[llvm-branch-commits] [mlir] [MLIR][OpenMP] Support target SPMD (PR #127821)
Sergio Afonso via llvm-branch-commits
llvm-branch-commits at lists.llvm.org
Fri Feb 21 02:11:04 PST 2025
https://github.com/skatrak updated https://github.com/llvm/llvm-project/pull/127821
>From 27139f8f6260de93a0e6d6163b9562c7daa451b8 Mon Sep 17 00:00:00 2001
From: Sergio Afonso <safonsof at amd.com>
Date: Wed, 19 Feb 2025 14:41:12 +0000
Subject: [PATCH 1/2] [MLIR][OpenMP] Support target SPMD
This patch implements MLIR to LLVM IR translation of host-evaluated loop
bounds, completing initial support for `target teams distribute parallel do
[simd]` and `target teams distribute [simd]`.
---
.../OpenMP/OpenMPToLLVMIRTranslation.cpp | 83 ++++++++++++----
.../Target/LLVMIR/openmp-target-spmd.mlir | 96 +++++++++++++++++++
mlir/test/Target/LLVMIR/openmp-todo.mlir | 24 -----
3 files changed, 159 insertions(+), 44 deletions(-)

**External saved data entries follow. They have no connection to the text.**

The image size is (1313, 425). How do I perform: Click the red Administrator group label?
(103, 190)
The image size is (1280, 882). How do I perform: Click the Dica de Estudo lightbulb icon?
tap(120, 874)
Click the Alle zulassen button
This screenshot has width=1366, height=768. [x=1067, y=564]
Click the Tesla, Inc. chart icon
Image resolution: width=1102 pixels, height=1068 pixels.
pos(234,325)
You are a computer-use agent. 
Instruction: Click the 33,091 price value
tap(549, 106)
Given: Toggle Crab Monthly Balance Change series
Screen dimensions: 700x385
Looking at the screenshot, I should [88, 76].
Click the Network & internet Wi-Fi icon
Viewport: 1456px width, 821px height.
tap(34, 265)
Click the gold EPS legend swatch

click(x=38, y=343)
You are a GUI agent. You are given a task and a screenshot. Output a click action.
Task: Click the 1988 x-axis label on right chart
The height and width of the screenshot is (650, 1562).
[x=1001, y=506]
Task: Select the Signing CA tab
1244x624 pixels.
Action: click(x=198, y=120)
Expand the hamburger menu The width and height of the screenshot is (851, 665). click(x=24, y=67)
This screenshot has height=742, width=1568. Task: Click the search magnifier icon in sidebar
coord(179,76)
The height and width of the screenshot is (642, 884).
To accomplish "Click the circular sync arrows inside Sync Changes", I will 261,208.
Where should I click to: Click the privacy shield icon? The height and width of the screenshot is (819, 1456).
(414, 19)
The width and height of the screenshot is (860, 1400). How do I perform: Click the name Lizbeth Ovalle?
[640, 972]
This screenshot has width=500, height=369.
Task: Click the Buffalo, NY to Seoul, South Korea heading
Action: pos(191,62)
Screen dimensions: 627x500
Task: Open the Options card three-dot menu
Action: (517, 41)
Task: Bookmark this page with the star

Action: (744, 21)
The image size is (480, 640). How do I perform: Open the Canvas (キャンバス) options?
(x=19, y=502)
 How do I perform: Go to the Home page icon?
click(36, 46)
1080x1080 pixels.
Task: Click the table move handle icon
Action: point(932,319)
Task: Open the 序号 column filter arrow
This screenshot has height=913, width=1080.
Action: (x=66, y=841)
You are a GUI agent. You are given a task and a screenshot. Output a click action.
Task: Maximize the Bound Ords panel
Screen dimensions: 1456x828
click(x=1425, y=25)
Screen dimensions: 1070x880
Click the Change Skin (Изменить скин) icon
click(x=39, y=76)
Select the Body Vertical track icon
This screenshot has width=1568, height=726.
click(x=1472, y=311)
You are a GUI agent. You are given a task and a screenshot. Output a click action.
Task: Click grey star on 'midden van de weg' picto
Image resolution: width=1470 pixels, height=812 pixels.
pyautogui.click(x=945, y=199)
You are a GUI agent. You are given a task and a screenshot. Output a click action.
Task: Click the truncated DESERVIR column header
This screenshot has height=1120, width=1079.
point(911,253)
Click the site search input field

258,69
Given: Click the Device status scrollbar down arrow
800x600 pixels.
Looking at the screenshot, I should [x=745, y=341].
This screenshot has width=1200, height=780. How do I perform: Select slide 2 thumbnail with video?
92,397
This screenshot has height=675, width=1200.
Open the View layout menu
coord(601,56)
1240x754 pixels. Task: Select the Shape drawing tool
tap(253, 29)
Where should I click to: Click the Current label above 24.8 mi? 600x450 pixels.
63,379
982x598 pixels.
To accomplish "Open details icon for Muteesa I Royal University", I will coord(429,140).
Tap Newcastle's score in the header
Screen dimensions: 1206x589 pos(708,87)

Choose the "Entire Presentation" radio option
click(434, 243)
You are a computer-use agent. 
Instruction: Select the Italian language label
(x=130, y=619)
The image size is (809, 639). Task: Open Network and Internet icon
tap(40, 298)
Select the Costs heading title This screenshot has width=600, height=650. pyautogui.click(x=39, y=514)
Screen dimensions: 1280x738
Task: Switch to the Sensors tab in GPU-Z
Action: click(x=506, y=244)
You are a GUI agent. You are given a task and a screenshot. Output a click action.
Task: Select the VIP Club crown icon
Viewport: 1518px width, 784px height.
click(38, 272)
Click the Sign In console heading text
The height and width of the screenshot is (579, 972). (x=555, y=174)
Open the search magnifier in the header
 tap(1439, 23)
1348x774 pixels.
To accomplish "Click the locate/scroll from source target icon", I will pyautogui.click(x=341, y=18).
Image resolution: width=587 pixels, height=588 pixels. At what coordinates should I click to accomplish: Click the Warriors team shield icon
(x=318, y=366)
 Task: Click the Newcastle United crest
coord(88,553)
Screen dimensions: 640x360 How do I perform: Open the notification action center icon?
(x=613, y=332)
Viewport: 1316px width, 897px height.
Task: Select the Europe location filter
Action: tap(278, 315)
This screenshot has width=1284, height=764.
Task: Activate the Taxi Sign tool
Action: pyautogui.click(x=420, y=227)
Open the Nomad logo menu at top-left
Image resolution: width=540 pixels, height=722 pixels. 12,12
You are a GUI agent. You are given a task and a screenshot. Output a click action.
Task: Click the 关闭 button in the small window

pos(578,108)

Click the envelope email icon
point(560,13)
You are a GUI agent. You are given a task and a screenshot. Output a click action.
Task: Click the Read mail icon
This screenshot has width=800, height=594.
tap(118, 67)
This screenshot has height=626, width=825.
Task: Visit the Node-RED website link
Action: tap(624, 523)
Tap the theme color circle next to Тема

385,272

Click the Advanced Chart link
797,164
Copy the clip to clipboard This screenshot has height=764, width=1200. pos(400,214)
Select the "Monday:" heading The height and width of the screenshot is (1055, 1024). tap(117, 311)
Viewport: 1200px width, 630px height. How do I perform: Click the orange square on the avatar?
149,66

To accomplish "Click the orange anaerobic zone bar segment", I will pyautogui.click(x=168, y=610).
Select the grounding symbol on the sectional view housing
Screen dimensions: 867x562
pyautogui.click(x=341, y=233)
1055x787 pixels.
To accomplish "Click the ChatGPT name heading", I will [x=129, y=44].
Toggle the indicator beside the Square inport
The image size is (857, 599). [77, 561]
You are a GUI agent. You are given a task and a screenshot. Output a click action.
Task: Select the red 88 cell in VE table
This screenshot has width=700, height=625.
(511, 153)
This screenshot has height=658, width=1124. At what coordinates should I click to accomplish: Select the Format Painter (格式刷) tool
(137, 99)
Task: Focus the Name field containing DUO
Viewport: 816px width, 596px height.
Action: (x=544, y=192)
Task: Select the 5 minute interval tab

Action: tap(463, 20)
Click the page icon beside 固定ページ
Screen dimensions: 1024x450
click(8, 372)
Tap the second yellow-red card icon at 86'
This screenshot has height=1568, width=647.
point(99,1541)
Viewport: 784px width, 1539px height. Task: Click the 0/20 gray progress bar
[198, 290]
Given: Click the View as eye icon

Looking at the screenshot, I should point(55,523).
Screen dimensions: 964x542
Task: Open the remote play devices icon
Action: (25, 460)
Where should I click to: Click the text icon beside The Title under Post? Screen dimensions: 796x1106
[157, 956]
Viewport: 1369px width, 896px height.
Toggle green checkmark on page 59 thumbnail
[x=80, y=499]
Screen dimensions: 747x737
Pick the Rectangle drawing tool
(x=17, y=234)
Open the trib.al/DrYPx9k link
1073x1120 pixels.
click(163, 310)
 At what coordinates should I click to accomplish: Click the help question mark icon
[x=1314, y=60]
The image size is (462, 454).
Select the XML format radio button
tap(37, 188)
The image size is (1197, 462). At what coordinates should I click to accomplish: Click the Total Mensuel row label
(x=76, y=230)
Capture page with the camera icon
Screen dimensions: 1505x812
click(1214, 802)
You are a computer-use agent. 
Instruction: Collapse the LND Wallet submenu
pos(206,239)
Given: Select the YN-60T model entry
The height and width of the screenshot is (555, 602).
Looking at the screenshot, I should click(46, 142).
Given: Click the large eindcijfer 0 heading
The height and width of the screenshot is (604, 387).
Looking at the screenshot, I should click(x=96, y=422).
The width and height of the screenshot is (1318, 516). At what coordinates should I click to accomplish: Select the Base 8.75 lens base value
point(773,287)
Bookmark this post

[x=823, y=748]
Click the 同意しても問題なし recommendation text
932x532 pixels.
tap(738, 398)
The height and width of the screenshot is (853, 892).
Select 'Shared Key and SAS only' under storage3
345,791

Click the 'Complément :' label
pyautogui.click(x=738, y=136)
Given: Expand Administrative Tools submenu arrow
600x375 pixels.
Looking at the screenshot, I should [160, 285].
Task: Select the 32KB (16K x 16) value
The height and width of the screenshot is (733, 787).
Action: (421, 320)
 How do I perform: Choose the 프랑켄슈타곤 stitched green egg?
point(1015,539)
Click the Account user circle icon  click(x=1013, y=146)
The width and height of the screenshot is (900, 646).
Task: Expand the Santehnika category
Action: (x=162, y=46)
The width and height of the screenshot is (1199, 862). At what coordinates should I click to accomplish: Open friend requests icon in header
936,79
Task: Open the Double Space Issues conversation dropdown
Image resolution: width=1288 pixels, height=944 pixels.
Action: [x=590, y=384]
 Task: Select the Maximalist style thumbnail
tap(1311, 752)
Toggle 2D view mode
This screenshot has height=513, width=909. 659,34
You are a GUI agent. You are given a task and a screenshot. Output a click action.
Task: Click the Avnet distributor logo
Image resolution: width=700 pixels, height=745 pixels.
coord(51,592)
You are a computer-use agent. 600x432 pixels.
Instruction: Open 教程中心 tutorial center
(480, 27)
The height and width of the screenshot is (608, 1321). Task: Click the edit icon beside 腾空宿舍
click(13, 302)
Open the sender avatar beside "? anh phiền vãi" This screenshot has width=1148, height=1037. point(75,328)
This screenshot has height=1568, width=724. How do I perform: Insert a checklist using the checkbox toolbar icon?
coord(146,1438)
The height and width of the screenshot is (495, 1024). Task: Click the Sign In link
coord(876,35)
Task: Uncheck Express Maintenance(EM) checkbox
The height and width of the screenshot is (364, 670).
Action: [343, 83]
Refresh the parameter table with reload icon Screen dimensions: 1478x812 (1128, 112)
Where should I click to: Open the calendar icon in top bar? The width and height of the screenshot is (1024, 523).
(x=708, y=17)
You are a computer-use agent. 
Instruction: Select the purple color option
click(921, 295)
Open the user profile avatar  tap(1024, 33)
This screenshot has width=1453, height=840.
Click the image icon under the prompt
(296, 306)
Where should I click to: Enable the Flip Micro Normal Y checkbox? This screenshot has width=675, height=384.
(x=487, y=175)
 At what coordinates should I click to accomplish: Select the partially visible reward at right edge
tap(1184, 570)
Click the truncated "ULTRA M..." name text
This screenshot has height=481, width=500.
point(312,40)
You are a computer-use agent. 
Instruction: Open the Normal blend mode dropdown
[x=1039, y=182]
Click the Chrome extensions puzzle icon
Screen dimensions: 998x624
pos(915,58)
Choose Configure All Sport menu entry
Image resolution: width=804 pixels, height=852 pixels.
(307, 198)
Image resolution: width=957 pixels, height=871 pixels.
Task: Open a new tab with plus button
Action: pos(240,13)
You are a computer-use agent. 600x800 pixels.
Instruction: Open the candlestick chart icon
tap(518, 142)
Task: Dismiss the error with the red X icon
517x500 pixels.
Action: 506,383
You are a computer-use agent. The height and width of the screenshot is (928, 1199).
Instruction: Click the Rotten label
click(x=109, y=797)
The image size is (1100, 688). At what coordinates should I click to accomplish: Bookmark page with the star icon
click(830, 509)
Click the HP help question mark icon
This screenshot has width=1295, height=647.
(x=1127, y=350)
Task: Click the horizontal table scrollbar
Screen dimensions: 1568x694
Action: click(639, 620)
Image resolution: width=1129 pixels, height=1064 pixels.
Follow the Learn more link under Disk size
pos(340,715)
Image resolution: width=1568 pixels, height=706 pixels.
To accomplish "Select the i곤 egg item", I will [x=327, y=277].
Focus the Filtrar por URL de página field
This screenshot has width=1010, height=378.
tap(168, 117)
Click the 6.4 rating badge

create mode 100644 mlir/test/Target/LLVMIR/openmp-target-spmd.mlir
diff --git a/mlir/lib/Target/LLVMIR/Dialect/OpenMP/OpenMPToLLVMIRTranslation.cpp b/mlir/lib/Target/LLVMIR/Dialect/OpenMP/OpenMPToLLVMIRTranslation.cpp
index fbea278b2511f..9d07bf7b5d224 100644
--- a/mlir/lib/Target/LLVMIR/Dialect/OpenMP/OpenMPToLLVMIRTranslation.cpp
+++ b/mlir/lib/Target/LLVMIR/Dialect/OpenMP/OpenMPToLLVMIRTranslation.cpp
@@ -173,15 +173,6 @@ static LogicalResult checkImplementationStatus(Operation &op) {
if (op.getHint())
op.emitWarning("hint clause discarded");
};
- auto checkHostEval = [](auto op, LogicalResult &result) {
- // Host evaluated clauses are supported, except for loop bounds.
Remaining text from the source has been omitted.